*** RECORD EXTRACTS ***

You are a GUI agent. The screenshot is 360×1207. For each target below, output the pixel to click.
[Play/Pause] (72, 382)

*** End of RECORD EXTRACTS ***
*** RECORD EXTRACTS ***

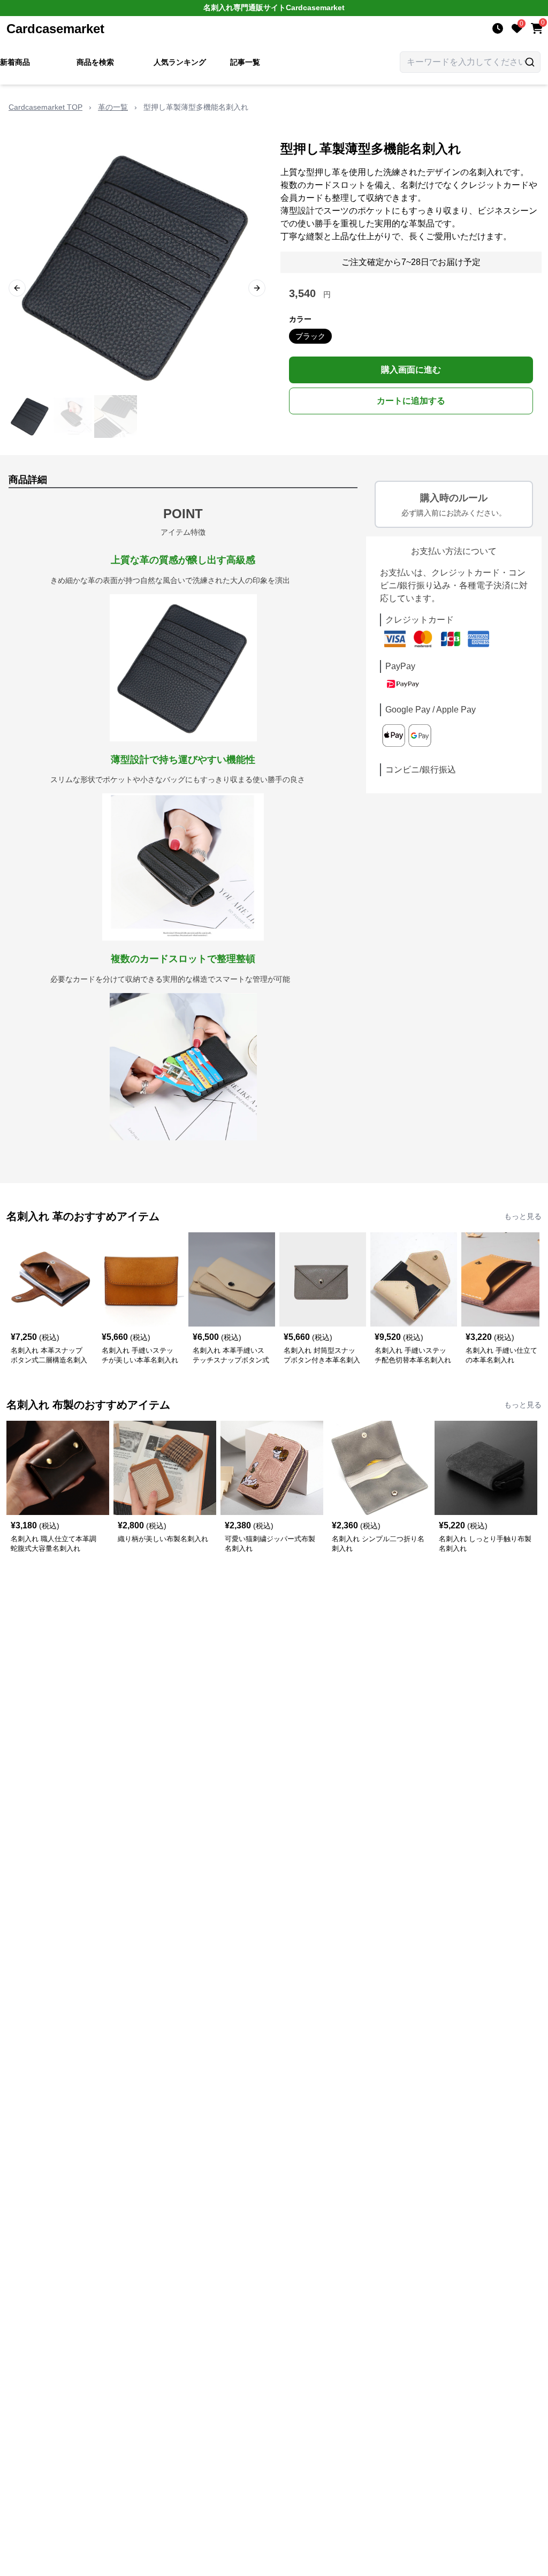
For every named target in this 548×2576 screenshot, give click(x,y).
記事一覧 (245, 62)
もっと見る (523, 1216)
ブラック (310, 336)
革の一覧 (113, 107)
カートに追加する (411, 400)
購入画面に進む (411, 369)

*** End of RECORD EXTRACTS ***

TASK PROMPT
Extract the lines of the preceding material that run from the line with "You are a GUI" through the line with "[Play/Pause] (72, 382)", inclusive, reproducing them exactly and adding nothing.

SOLUTION FOR THIS TASK
You are a GUI agent. The screenshot is 360×1207. For each target below, output the pixel to click.
[Play/Pause] (72, 382)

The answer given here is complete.